Heisst das also, dass das Programm in jedem Land mit niedrigem oder mittleren Einkommenstand angewendet werden kann? «Wieweit die Software eine Lösung sein kann, hängt natürlich von der Situation vor Ort ab», sagt Helen Prytherch vom Swiss TPH. Die Registrierung funktioniere nur, wenn die Menschen dem System vertrauten – was wiederum davon abhängt, ob ein genügend ausgebautes und zuverlässiges Gesundheitssystem vorhanden ist. Grundsätzlich sei die Software aber sehr flexibel: «Wir haben bislang mit Staaten und gemeinnützigen Organisationen zusammengearbeitet, auf nationaler und auch auf lokaler Ebene», sagt Helen Prytherch. «Wenn weitere Länder anklopfen, auch grössere, würden wir das natürlich prüfen.»


Erste Erfolge im Tschad

Im Tschad setzt sich die DEZA seit 2009 für den Aufbau lokaler Krankenversicherungen ein, die auf dem Solidaritätsprinzip basieren. Gleichzeitig unterstützt die Schweiz die Regierung im Rahmen der globalen Initiative P4H (Providing for Health) bei der Umsetzung einer flächendeckenden Gesundheitsversorgung. «Der Tschad ist ein gutes Beispiel dafür, wie sich die bilaterale und globale Ebene der Entwicklungszusammenarbeit ergänzen können», sagt Viviane Hasselmann von der DEZA. Bezüglich Reichweite der Krankenversicherungen gibt es im Tschad noch Verbesserungspotenzial: In den betroffenen Regionen haben sich bislang sechs Prozent der Menschen registriert – zehn Prozent wären gemäss Hasselmann ein zufriedenstellender Wert. Wolle man deutlich mehr Menschen erreichen, müsse man parallel die Qualität der Gesundheitsversorgung verbessern und längerfristig die Krankenversicherung national und obligatorisch einführen.
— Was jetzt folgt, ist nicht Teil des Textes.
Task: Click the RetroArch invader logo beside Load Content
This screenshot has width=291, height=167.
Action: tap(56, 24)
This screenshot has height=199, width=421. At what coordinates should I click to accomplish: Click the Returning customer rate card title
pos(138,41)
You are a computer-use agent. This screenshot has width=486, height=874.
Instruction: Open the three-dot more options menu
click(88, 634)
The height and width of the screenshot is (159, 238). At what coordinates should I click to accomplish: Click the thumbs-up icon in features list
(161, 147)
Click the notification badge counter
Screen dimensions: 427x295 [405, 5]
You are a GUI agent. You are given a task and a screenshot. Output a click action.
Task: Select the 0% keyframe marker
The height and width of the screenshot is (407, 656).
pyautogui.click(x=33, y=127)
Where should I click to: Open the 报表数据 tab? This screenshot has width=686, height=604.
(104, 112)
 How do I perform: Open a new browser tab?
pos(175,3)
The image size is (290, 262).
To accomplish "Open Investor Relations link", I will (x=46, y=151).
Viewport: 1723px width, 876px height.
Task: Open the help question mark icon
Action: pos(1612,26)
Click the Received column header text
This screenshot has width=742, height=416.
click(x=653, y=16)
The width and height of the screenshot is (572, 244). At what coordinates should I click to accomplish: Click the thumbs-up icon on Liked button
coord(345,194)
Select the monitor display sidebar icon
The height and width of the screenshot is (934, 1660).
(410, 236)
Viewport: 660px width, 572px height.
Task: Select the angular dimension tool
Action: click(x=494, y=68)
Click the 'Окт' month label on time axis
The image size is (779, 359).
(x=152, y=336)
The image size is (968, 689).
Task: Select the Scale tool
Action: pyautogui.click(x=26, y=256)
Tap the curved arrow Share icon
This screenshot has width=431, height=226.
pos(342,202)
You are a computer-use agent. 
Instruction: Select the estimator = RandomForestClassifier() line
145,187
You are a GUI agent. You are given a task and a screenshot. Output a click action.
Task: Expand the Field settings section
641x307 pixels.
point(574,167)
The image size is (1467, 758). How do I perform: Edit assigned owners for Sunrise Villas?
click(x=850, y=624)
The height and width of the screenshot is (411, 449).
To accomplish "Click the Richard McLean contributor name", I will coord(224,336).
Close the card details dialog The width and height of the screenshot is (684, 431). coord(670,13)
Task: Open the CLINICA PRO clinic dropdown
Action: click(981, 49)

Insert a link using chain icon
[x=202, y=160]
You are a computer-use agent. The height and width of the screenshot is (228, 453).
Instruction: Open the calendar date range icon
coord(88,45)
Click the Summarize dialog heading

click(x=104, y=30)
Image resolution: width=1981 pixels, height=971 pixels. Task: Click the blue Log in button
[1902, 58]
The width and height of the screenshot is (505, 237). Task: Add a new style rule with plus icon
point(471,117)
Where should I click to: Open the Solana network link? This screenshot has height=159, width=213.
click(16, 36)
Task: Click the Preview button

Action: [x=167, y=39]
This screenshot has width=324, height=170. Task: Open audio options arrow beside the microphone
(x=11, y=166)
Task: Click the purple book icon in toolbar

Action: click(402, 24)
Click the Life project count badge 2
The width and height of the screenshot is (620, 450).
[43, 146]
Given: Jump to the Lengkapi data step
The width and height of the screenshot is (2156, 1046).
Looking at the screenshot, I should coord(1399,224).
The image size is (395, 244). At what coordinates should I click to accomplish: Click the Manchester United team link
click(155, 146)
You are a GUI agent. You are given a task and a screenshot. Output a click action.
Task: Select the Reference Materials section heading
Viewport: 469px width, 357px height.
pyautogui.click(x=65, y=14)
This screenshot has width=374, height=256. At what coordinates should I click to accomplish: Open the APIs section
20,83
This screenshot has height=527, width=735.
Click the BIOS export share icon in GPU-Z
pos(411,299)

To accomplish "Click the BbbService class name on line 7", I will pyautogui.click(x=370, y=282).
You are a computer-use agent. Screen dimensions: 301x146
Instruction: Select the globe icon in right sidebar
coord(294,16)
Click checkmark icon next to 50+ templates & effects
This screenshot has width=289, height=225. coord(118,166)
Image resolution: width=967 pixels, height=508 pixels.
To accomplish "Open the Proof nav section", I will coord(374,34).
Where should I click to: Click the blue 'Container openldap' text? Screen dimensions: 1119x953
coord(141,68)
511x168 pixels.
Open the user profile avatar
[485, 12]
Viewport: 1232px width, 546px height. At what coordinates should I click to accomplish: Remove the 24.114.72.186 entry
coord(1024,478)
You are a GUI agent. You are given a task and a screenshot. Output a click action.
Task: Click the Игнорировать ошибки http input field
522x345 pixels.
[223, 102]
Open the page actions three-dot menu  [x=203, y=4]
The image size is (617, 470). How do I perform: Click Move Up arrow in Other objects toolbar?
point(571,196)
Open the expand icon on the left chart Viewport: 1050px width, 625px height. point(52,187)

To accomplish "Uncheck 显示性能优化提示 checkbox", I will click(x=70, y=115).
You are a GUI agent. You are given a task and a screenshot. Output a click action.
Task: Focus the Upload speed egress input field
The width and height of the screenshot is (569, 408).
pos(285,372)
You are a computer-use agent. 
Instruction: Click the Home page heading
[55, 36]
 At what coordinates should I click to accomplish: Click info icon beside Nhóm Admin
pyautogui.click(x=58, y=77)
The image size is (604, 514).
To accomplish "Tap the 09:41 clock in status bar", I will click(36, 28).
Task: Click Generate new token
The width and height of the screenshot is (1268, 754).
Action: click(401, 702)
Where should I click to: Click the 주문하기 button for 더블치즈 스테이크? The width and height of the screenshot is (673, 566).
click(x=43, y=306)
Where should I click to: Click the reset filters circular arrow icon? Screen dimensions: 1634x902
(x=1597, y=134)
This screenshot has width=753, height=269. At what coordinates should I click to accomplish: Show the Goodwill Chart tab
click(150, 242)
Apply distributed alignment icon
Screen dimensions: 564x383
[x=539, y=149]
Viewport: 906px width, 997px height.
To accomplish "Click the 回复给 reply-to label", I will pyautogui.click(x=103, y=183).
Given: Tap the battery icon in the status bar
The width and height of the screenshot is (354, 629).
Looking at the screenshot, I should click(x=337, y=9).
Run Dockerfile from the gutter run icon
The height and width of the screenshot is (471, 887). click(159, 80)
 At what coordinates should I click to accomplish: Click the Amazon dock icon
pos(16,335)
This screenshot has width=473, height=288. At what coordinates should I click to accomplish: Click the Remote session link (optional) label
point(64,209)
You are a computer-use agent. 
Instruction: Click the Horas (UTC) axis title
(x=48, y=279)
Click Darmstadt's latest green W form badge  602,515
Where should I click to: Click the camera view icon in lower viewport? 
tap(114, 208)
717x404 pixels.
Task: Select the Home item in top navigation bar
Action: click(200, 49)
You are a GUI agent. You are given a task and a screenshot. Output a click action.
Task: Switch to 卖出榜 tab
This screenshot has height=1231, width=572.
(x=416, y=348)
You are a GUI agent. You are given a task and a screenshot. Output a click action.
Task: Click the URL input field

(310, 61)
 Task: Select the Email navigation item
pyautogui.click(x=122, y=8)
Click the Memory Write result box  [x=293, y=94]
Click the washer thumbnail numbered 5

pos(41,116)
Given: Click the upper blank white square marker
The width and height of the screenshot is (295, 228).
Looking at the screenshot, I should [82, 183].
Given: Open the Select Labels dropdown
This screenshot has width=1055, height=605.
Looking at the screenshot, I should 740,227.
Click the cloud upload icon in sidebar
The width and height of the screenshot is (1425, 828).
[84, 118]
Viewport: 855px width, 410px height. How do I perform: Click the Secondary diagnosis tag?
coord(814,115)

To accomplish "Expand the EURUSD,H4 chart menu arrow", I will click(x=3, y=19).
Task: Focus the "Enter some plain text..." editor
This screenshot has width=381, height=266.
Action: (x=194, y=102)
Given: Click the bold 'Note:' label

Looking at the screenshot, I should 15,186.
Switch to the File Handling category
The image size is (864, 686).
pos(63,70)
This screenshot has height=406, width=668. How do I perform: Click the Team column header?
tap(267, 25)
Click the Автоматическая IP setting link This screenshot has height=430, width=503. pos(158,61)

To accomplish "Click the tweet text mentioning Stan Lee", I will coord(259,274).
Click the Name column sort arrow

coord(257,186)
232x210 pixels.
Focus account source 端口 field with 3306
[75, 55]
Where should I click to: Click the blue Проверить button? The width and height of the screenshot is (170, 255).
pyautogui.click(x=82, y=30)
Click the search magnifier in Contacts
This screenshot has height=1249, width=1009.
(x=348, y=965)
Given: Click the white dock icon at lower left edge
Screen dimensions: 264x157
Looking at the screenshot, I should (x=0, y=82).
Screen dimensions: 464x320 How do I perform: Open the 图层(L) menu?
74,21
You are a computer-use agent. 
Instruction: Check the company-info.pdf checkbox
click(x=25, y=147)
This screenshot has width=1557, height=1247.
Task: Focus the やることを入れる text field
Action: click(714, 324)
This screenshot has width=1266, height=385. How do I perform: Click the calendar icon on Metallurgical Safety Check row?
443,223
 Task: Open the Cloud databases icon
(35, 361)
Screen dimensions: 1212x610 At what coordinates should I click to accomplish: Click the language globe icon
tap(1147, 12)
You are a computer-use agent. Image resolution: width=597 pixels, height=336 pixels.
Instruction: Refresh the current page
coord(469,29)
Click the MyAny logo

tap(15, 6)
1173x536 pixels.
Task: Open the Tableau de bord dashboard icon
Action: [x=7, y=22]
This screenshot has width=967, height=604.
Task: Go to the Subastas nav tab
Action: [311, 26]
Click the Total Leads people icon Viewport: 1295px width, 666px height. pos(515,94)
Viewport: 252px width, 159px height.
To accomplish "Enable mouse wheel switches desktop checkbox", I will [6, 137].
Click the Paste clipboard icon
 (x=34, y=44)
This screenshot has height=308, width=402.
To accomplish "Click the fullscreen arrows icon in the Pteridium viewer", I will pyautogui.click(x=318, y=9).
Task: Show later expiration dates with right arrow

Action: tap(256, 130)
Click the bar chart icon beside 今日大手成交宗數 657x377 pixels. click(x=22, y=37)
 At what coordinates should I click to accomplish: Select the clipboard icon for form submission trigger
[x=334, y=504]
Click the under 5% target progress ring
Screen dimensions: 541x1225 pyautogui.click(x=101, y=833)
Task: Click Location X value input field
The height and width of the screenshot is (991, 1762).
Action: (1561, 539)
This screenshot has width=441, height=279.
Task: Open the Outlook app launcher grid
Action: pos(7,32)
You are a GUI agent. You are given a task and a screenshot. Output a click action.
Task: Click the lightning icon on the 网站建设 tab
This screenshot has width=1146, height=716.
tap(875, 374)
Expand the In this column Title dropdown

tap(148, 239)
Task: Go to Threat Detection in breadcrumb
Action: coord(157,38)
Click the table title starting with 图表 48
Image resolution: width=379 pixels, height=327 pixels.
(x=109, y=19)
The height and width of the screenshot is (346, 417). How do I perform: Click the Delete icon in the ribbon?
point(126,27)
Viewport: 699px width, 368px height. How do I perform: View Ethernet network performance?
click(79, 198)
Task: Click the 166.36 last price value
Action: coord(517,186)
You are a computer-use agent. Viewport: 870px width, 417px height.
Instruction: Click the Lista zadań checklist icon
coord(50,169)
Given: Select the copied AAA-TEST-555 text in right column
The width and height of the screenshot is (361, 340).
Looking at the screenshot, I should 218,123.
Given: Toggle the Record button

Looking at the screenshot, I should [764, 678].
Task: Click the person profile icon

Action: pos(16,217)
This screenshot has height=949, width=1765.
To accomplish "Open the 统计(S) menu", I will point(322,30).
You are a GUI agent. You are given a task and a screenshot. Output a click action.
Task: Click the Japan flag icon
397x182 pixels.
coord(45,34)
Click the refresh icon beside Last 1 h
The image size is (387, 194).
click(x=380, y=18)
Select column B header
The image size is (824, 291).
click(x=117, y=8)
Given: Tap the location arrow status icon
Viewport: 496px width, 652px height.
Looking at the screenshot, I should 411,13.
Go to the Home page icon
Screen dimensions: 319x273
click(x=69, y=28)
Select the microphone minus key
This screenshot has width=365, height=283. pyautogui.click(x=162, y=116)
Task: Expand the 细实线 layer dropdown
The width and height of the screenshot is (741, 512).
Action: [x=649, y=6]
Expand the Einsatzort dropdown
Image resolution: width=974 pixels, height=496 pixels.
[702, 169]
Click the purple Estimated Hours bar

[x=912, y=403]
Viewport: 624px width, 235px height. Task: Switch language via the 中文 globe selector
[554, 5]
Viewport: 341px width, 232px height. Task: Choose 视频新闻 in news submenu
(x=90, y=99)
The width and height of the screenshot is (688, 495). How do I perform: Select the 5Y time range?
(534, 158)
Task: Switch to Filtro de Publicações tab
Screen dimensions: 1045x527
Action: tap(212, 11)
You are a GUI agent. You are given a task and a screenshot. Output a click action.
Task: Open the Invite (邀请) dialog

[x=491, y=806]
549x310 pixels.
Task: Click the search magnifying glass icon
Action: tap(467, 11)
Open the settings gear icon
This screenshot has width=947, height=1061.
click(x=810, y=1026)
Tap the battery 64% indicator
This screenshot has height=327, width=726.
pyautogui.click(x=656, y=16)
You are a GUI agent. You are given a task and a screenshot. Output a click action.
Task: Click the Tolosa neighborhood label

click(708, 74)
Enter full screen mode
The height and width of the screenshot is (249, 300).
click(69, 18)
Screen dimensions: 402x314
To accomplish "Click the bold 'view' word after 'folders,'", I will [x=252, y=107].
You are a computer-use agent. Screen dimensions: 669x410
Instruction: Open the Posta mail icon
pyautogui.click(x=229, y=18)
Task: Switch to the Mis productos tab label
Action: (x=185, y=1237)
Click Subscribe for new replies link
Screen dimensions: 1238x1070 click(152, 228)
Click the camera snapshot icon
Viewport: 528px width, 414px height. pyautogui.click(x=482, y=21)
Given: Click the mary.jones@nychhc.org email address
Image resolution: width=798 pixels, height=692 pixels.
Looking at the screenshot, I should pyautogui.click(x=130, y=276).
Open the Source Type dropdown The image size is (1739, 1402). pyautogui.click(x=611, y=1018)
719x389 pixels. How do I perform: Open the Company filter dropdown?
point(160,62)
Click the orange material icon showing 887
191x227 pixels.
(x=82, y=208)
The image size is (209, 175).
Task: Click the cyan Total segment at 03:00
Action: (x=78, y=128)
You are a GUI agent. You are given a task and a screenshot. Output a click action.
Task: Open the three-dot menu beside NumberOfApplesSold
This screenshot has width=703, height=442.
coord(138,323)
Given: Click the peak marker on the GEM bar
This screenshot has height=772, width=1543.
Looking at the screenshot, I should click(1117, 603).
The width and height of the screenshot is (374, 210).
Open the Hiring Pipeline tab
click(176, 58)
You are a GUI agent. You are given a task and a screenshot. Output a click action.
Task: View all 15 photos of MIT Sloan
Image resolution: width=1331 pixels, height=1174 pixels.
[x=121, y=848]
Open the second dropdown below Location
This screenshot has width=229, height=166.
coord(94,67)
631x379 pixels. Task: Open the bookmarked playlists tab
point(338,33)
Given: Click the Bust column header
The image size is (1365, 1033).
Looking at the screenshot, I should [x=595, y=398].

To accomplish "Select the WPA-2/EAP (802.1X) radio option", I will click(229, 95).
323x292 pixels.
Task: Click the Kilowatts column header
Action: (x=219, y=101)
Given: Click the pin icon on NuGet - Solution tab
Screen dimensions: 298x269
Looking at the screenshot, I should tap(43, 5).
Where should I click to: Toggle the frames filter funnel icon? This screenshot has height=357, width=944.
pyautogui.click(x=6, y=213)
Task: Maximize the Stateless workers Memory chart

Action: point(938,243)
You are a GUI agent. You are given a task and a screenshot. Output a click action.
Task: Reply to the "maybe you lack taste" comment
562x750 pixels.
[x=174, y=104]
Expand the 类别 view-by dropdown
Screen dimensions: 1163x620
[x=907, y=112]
Open Source: Richtiger Ansatz

Dass die Schweiz ein erfolgreiches Programm als Open Source Software zur Verfügung stellt, ist nicht selbstverständlich. «Die DEZA ist als einer der wenigen Geber sehr offen gegenüber der Idee, kostenlose Lizenzen zu vergeben», sagt Siddharth Srivastava, Spezialist für Gesundheitsfinanzierung beim Schweizerischen Tropen- und Public Health-Institut. Dadurch sei ein Projekt entstanden, das wahrhaft kollaborativ funktioniere und von dem immer mehr Länder profitieren könnten. «Aus unserer Sicht ist das der richtige Ansatz», so Srivastava. «Die DEZA geht mit gutem Beispiel voran.» Dabei sei es nicht immer einfach, Open-Source-Lösungen zu implementieren. So müsse die eigene Software attraktiv gegenüber kommerziellen, lizenzbasierten Lösungen sein. Und: Für Länder, in denen starke Korruption herrscht, sind kostenlose Lizenzen, bei denen kein Geld fliesst, nicht unbedingt interessant.